Die Tageszeitung
- The 30 October 2018 front page of Die Tageszeitung
- Type: Daily newspaper
- Format: Berliner
- Publisher: taz, die tageszeitung Verlagsgenossenschaft eG
- Editor: Barbara Junge, Ulrike Winkelmann, Katrin Gottschalk
- Founded: 1978; 48 years ago
- Political alignment: New Left, green politics, new social movements, anti-capitalism, feminism, left-wing
- Language: German
- Headquarters: Berlin
- ISSN: 0931-9085
- Website: taz.de

= Die Tageszeitung =

German daily newspaper

Die Tageszeitung (/de/, lit. 'The Daily Newspaper'), stylized in all lowercase and commonly referred to as taz, is a German daily newspaper. It is organized as a cooperative governed through employee self-management and supported by subscriber-shareholders to maintain editorial independence without relying on a digital paywall.

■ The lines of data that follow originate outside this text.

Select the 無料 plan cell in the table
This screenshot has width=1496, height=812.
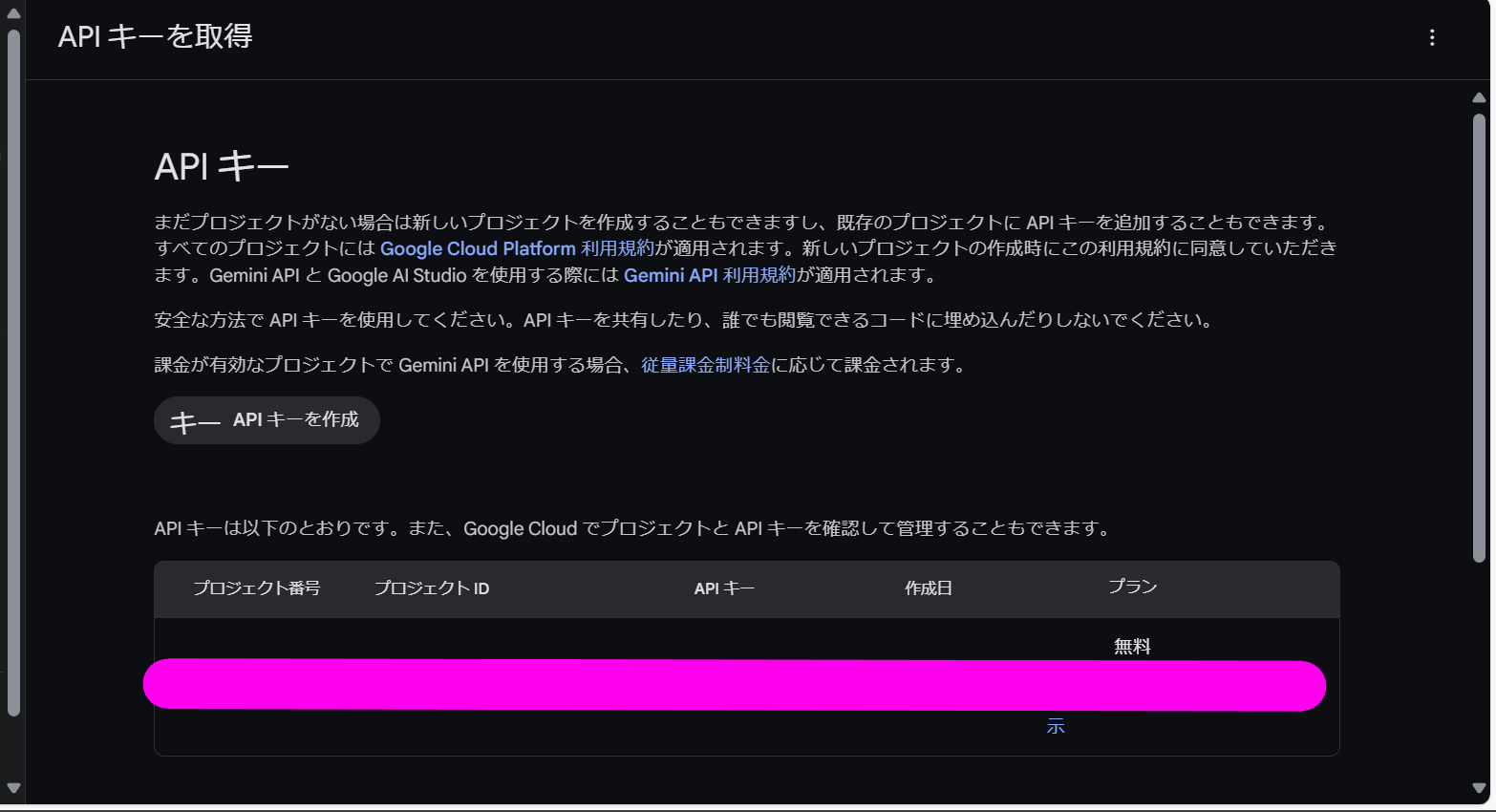pos(1132,647)
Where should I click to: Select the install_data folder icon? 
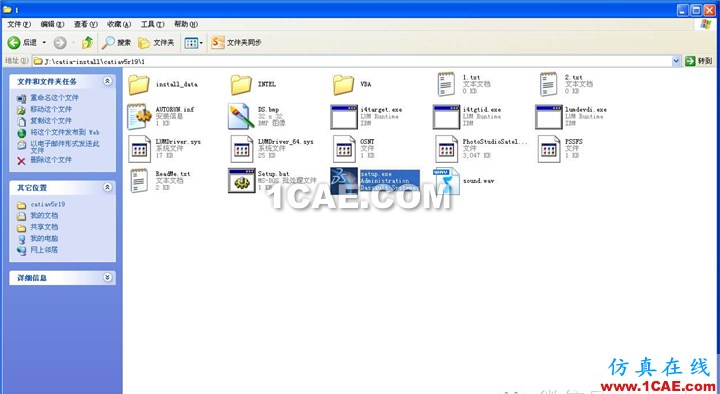(139, 84)
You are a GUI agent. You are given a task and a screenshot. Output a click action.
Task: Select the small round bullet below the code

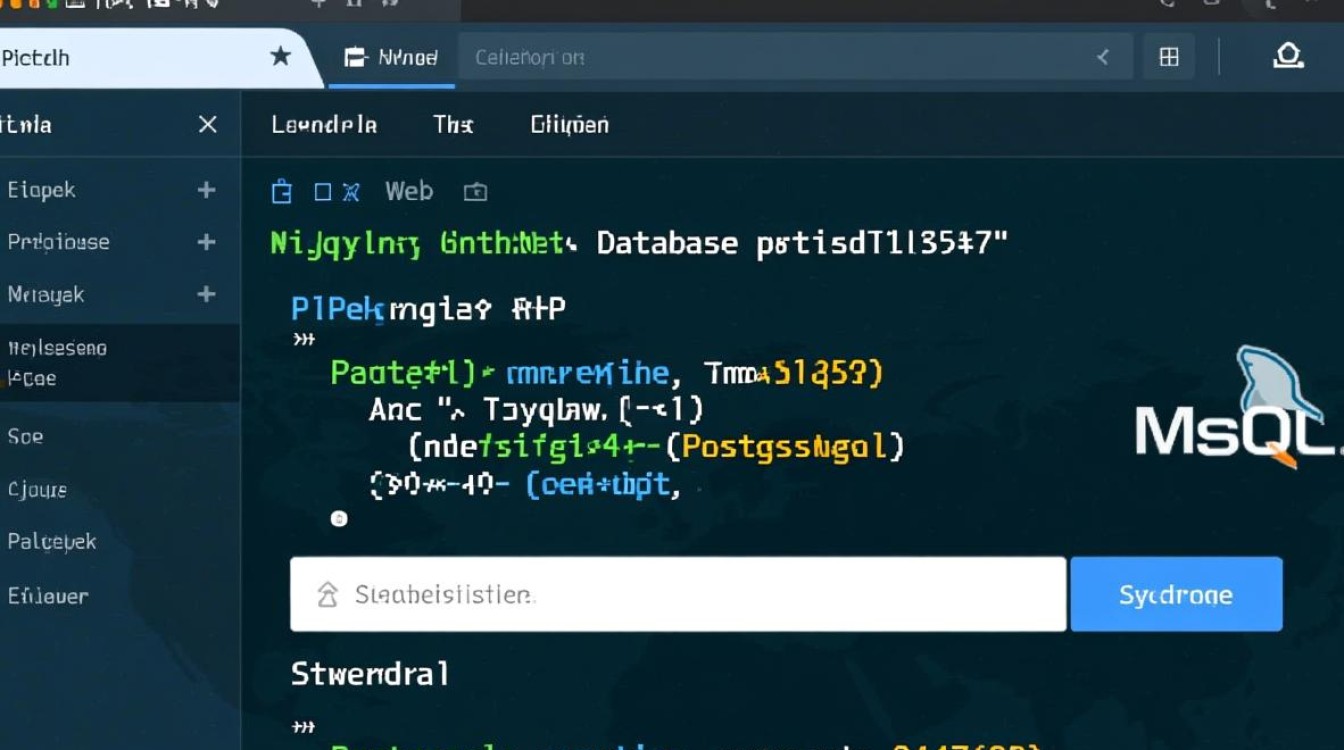tap(339, 518)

Founded in 1978 in Berlin as part of an independent, progressive and politically left-leaning movement, it has focused on current affairs, social inequality, ecology, and topics often overlooked by more traditional and conservative newspapers. It mostly supports the alternative green political sphere and Alliance 90/The Greens, but Die Tageszeitung has also been critical of the SPD/Greens coalition government (1998-2005). Originally described as "alternative-left" and critical of the established political system (systemkritisch), it adopted a more moderate and liberal editorial tone under new editors-in-chief since 2010.

The newspaper's logo, a paw print, derives from the similarity of the name taz to the German word for paw, Tatze. It ranks among Germany's top eight periodical publications. In 2021 taz overtook the conservative Die Welt for the first time as the fifth most-read daily newspaper in Germany.

On 17 October 2025, Die Tageszeitung published its final weekday printed issue, becoming the first nationwide daily newspaper in Germany to transition its weekday coverage entirely to a digital format, while continuing to publish its Saturday edition (wochentaz) in print.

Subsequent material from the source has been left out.